Preoccupied as it was poring through Tom Daschle’s tax returns, Washington hardly noticed a near miracle abroad. Iraq held provincial elections. There was no election day violence. Security was handled by Iraqi forces with little U.S. involvement. A fabulous bazaar of 14,400 candidates representing 400 parties participated, yielding results highly favorable to both Iraq and the United States.
Iraq moved away from religious sectarianism toward more secular nationalism. “All the parties that had the words ‘Islamic’ or ‘Arab’ in their names lost,” noted Middle East expert Amir Taheri. “By contrast, all those that had the words ‘Iraq’ or ‘Iraqi’ gained.”
Prime Minister Nouri al-Maliki went from leader of a small Islamic party to leader of the State of the Law Party, campaigning on security and secular nationalism. He won a smashing victory. His chief rival, a more sectarian and pro-Iranian Shiite religious party, was devastated. Another major Islamic party, the pro-Iranian Sadr faction, went from 11 percent of the vote to 3 percent, losing badly in its stronghold of Baghdad. The Islamic Fadhila party that had dominated Basra was almost wiped out.
The once-dominant Sunni party affiliated with the Muslim Brotherhood and the erstwhile insurgency was badly set back. New grassroots tribal and secular Sunni leaders emerged.
All this barely pierced the consciousness of official Washington. After all, it fundamentally contradicts the general establishment/media narrative of Iraq as “fiasco.”
One leading conservative thinker had concluded as early as 2004 that democracy in Iraq was “a childish fantasy.” Another sneered that the 2005 election that brought Maliki to power was “not an election but a census” – meaning people voted robotically according to their ethnicity and religious identity.
What was lacking in all this condescension is what the critics so pride themselves in having – namely, context. What did they expect in the first elections after 30 years of totalitarian rule that destroyed civil society and systematically annihilated any independent or indigenous leadership?

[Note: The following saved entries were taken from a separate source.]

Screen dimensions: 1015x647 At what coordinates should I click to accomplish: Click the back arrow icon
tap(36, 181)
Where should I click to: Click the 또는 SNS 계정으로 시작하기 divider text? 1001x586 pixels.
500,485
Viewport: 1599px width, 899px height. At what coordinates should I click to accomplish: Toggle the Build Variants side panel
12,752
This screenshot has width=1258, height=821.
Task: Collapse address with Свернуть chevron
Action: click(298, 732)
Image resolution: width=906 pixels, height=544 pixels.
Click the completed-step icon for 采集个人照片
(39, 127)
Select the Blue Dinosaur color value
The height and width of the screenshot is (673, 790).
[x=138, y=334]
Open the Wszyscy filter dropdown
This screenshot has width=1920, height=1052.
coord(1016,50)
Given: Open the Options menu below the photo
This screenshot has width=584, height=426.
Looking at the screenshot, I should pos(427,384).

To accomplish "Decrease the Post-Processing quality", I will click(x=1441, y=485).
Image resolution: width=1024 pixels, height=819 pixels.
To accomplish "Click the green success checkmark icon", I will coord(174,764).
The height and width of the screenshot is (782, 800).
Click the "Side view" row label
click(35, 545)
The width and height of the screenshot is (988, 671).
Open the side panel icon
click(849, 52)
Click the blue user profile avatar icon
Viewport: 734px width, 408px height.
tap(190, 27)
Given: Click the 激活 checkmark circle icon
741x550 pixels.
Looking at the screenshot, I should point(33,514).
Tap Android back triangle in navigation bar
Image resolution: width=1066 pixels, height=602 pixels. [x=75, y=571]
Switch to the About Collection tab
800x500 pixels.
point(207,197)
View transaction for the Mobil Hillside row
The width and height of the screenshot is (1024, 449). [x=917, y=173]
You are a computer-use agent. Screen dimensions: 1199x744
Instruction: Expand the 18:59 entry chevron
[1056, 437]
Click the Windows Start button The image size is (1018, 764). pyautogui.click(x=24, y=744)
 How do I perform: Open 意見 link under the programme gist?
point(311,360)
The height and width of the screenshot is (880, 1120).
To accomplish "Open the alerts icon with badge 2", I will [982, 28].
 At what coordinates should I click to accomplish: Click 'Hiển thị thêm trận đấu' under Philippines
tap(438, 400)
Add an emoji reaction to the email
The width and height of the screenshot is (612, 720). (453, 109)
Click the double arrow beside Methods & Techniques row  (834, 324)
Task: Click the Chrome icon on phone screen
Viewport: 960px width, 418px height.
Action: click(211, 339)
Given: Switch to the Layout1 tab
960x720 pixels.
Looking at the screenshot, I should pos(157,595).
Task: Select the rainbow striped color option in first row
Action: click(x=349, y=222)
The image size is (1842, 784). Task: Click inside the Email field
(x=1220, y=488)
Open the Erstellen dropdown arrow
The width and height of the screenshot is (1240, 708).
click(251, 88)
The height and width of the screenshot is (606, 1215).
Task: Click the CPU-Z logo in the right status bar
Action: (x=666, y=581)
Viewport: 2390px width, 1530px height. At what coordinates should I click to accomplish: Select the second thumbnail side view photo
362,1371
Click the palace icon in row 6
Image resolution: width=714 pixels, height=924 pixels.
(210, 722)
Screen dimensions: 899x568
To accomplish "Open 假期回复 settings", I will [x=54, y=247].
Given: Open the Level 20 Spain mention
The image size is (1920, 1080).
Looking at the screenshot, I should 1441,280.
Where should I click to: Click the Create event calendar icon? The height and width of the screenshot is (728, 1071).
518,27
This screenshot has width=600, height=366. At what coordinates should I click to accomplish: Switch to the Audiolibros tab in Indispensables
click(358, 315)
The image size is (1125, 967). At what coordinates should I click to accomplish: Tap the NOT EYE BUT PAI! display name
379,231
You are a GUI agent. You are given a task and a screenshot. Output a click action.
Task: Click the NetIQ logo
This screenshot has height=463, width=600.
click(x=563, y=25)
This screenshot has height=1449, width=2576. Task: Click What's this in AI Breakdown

The only communal or social ties remaining after Saddam Hussein were those of ethnicity and sect.
But in the intervening years, while the critics washed their hands of Iraq, it began developing the sinews of civil society: a vibrant free press, a plethora of parties, the habits of negotiation and coalition-building. Reflecting these new realities, Grand Ayatollah Ali al-Sistani this time purposely and publicly backed no party, strongly signaling a return – contra Iran – to the Iraqi tradition of secular governance.
The big strategic winner here is the United States. The big loser is Iran.
This is not to say that these astonishing gains are irreversible. There loom three possible threats: (a) a coup from a rising and relatively clean military disgusted with the corruption of civilian politicians – the familiar post-colonial pattern of the past half-century; (b) a strongman emerging from a democratic system (Maliki?) and then subverting it, following the Russian and Venezuelan models; or (c) the collapse of the current system because of a premature U.S. withdrawal that leads to a collapse of security.
Averting the first two is the job of Iraqis. Averting the third is the job of the U.S. Which is why President Barack Obama’s reaction to these remarkable elections, a perfunctory statement noting that they “should continue the process of Iraqis taking responsibility for their future,” was shockingly detached and ungenerous.
When you become president of the United States you inherit its history, even the parts you would have done differently. Obama might argue that American sacrifices in Iraq were not worth what we achieved. But for the purposes of current and future policy, that is entirely moot. Despite Obama’s opposition, America went on to create a small miracle in the heart of the Arab Middle East. Obama is now the custodian of that miracle. It is his duty as leader of the nation that gave birth to this fledgling democracy to ensure that he does nothing to undermine it.